Guyana produces 80,000 tons of fruit annually

Fruits galore but are we taking full advantage of the bounty?

It was Guyana’s abundant supply of a range of tropical fruit and their value-added potential that largely influenced the decision by vintner, Warren Douglas to part company with the United States and return home. Himself and his wife Tracy wasted no time in creating the Pandama Retreat and Winery, at Madewini Soesdyke/ Linden Highway.

Arguably the most popular locally made wine on the market, the Pandama brand has continually made its mark in some of the leading supermarkets and other outlets. Among visitors to the popular Pandama Retreat Pandama Wine is also the beverage of choice.

While ‘wines’ that derive from the fermentation of a range of popular fruit have historically been commonplace, Pandama has pressed modern technology into service to deliver wines from a range of fruit that include pineapple, jamoon, aunty desma, noni, cherry, malacca   pear,   duka, carambola   and   sorrel.   The fruit is sourced from local farmers trading at strategic points along the Soesdyke-Linden Highway and on the West Bank, Demerara.
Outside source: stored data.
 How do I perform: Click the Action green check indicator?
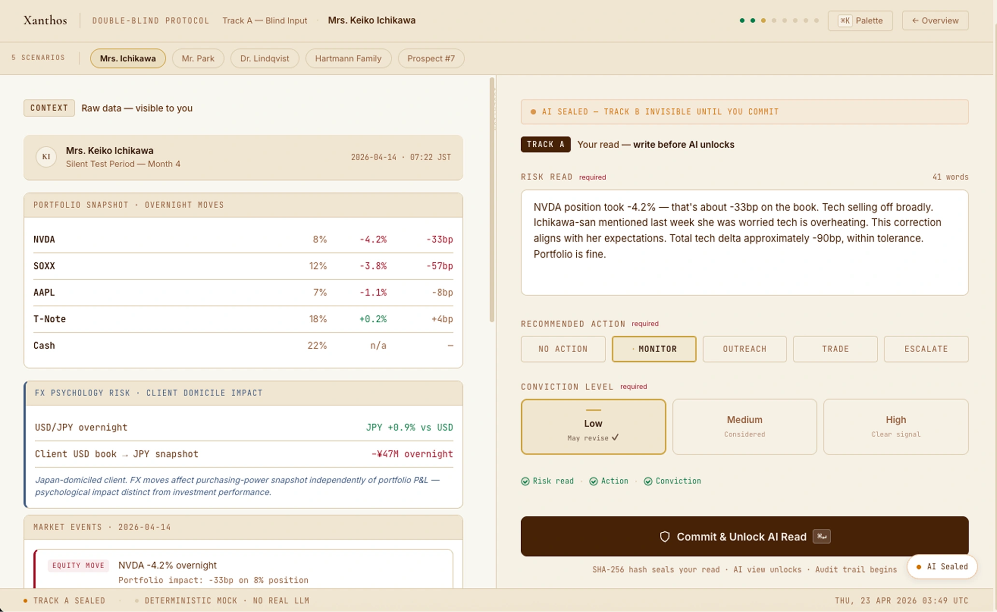[x=594, y=481]
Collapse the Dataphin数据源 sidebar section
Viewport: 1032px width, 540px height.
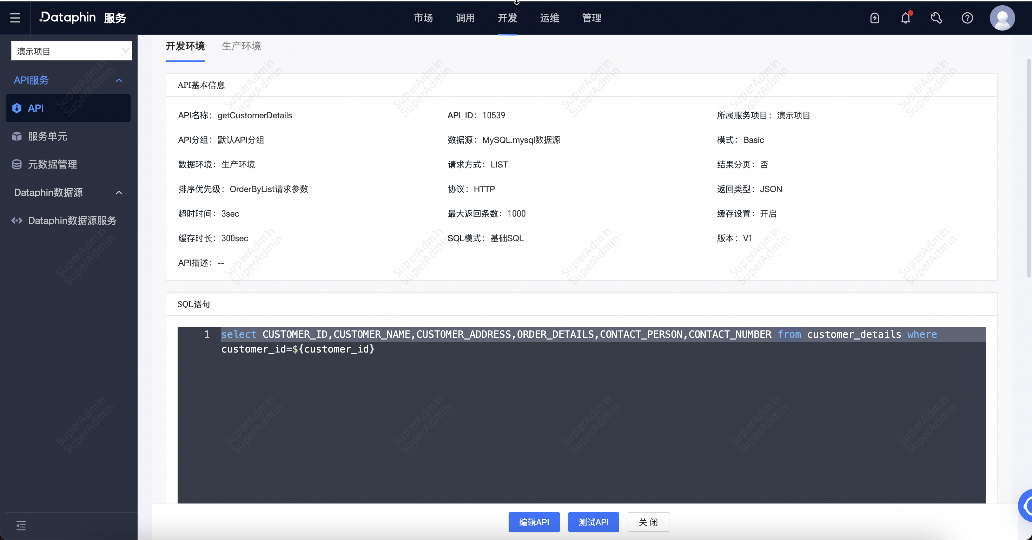[x=119, y=193]
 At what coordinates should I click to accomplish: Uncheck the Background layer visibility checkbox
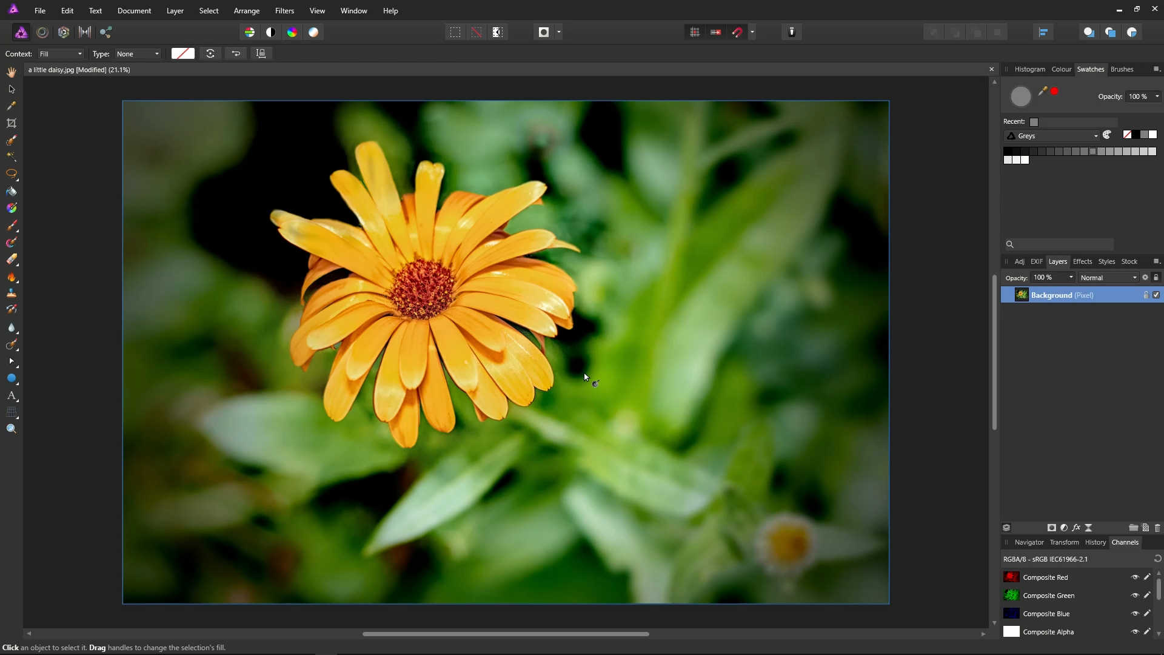coord(1156,295)
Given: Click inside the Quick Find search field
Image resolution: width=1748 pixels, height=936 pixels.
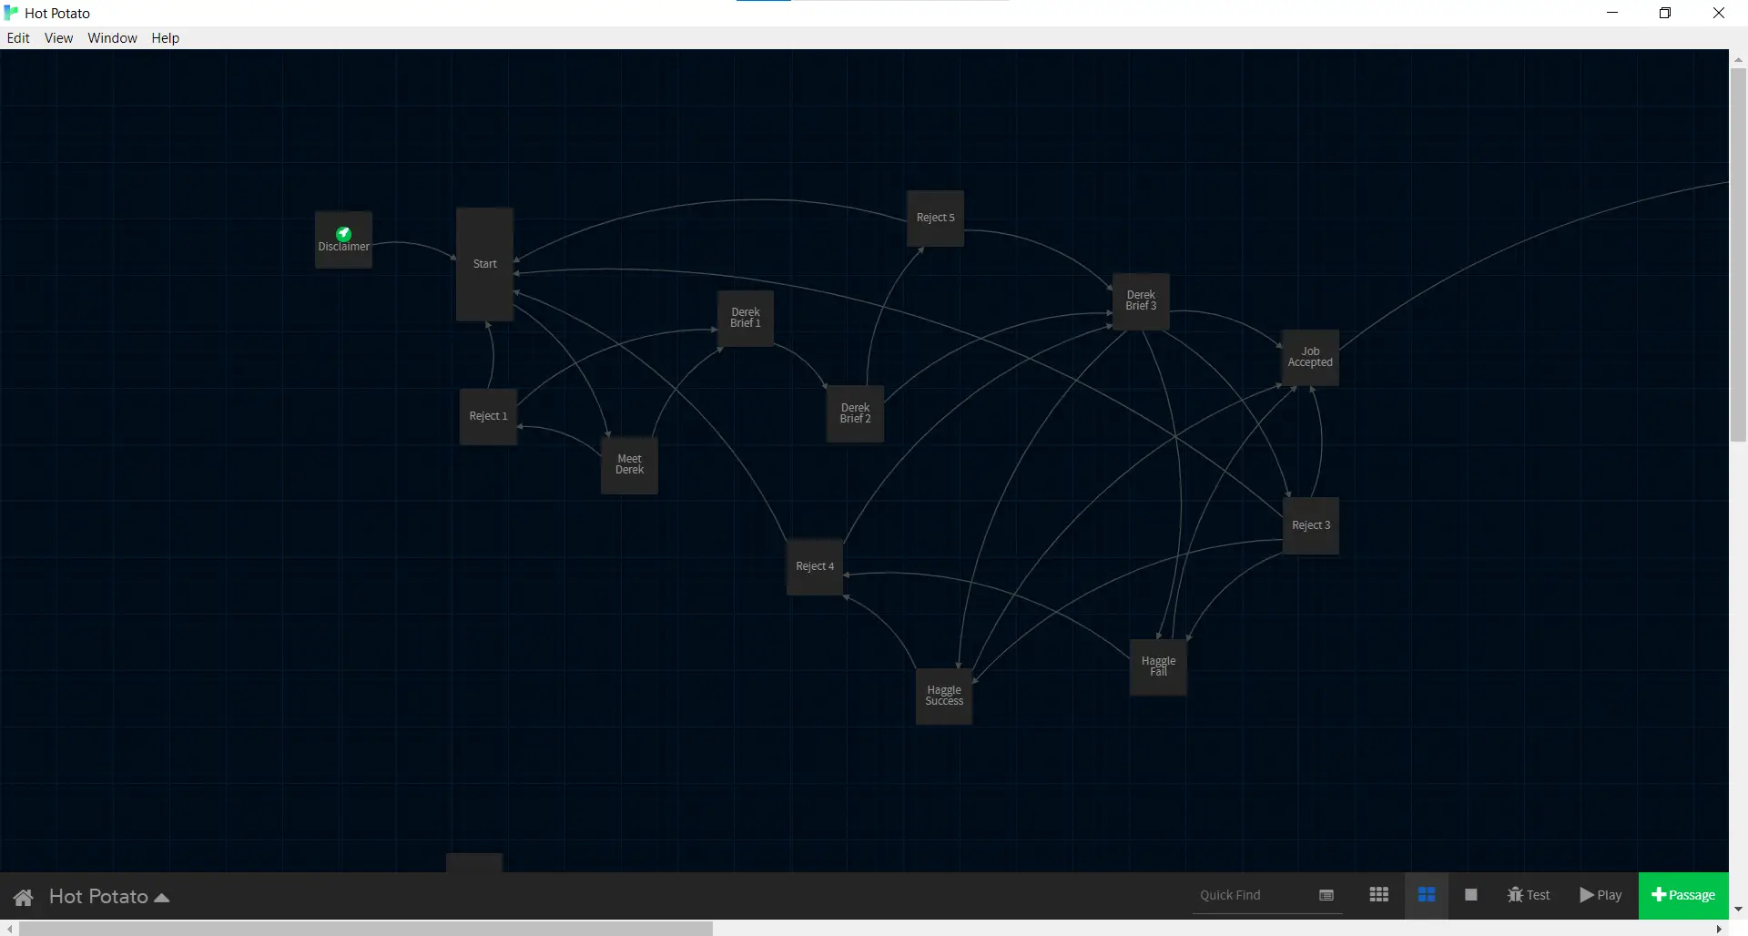Looking at the screenshot, I should 1238,896.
What keeps Pandama in business, Douglas says, is the fact that fresh fruit is available in Guyana all year round even during the rainy season. What this means is that the Douglases always have fruit in stock.

Each week Pandama produces around sixty gallons of wine, utilizing 150 pounds of fruit. Strategic stockpiling means that the Pandama Winery customary has in stock between 4,000 and 5,000 gallons of wine.
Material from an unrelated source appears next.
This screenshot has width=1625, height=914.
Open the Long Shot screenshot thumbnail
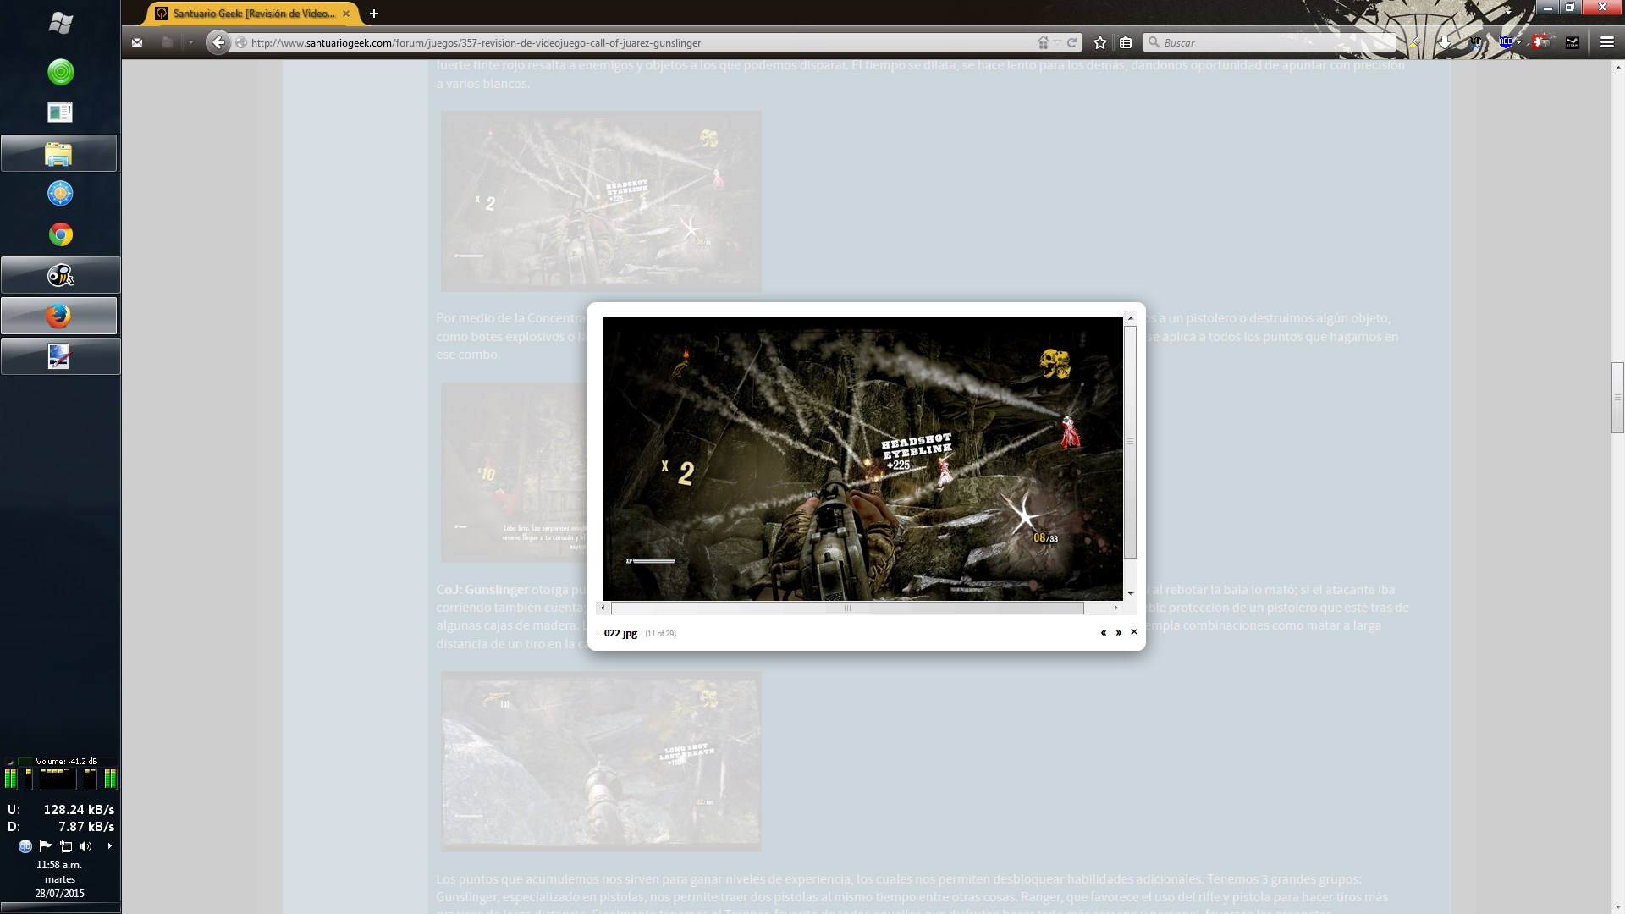(601, 761)
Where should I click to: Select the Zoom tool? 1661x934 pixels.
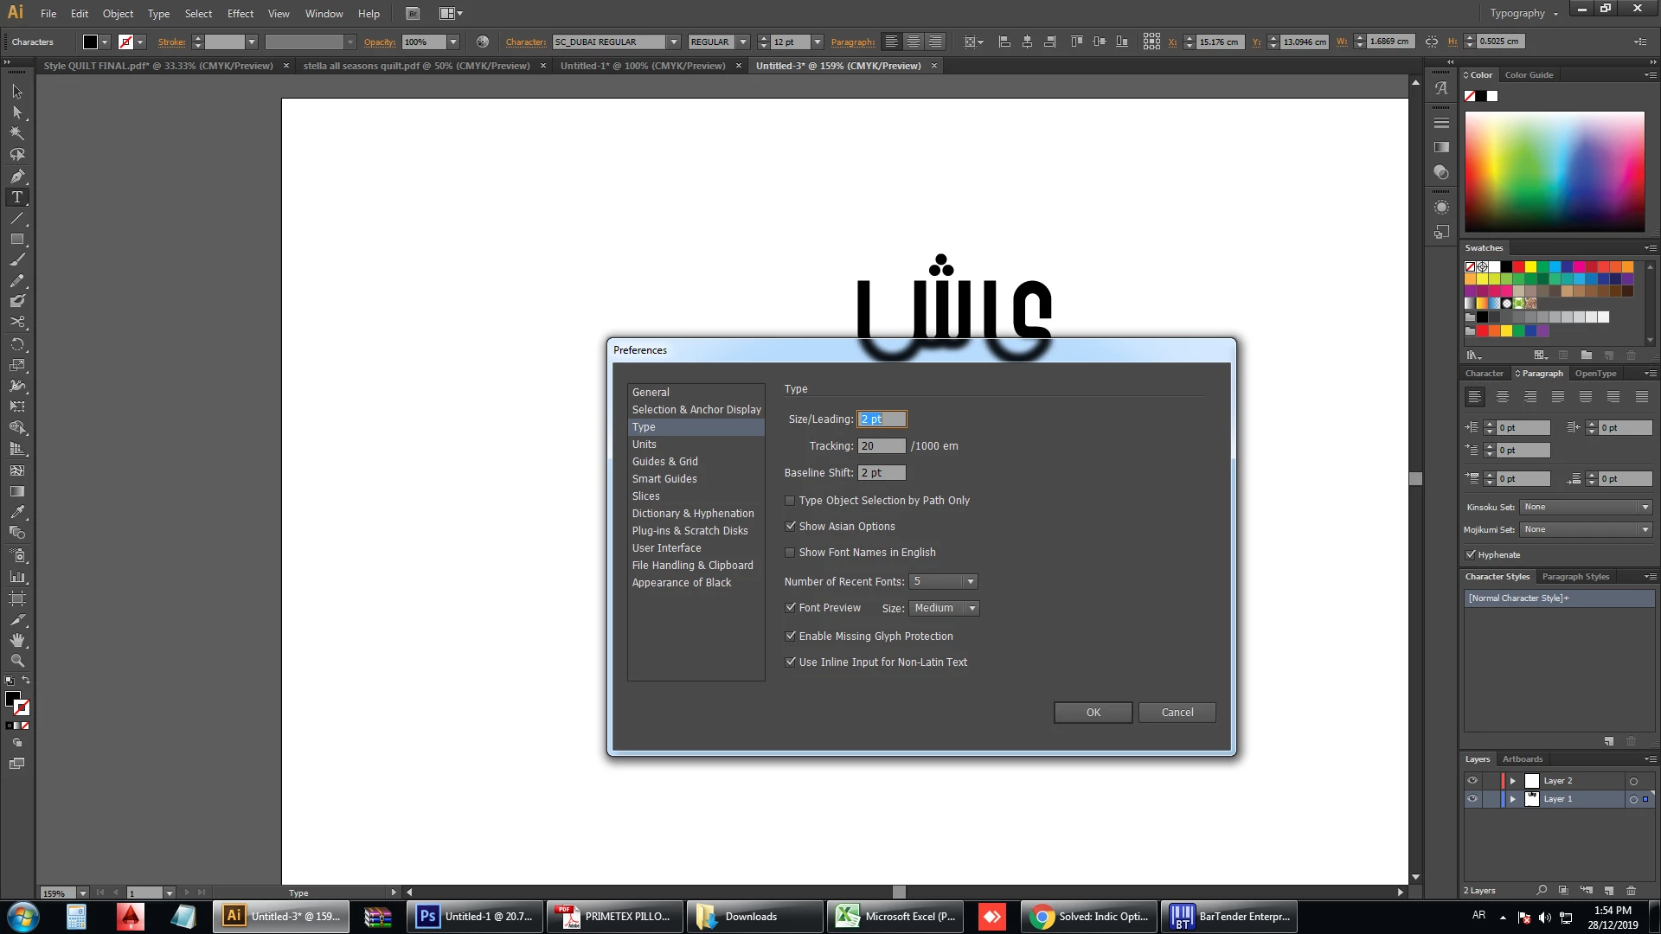click(x=16, y=661)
Douglas says that Pandama works with the Guyana Marketing Corporation (GMC) to locate small farmers. Whilst creating their own farm is an option they recognized the importance of running an operation that supports the income streams of local farmers.

Douglas’ story is similar to those of other agro processors who benefit from a collaborative arrangement with the farmers that is supported by the technical expertise of the National Agricultural Research and Extension Institute. The partnership, Stabroek Business understands, has resulted in the creation of a number of thriving orchards in Guyana. While it is the farmers’ efforts that are largely responsible for the accessibility of the agro processors to an abundance of fresh fruit, NAREI’s Plant Nurseries must take credit for providing   the farmers   with   quality   planting   materials that result in favourable yield. To this invaluable NAREI input should be added the Institute’s role in providing extension services to the farmers.

Stabroek Business has learnt through NAREI Chief Executive Officer Dr. Oudho Homenauth, that Guyana   produces   about   80,000   tons   of   fruits   annually. A significant portion of this is used by agro-processors to produce jams, jellies and condiments sold locally. Some of the by-products of the agro-processing pursuit are employed both as animal feed and as fertilizer.

The Douglases are not the only agro-processors who make a living out of Guyana’s bountiful fruit harvest. The rapidly growing number of local fruit farmers focused on entrenching their product on the local market whilst eyeing opportunities both locally and internationally have both NAREI and the farmers to thank for the fact that their businesses continue to grow.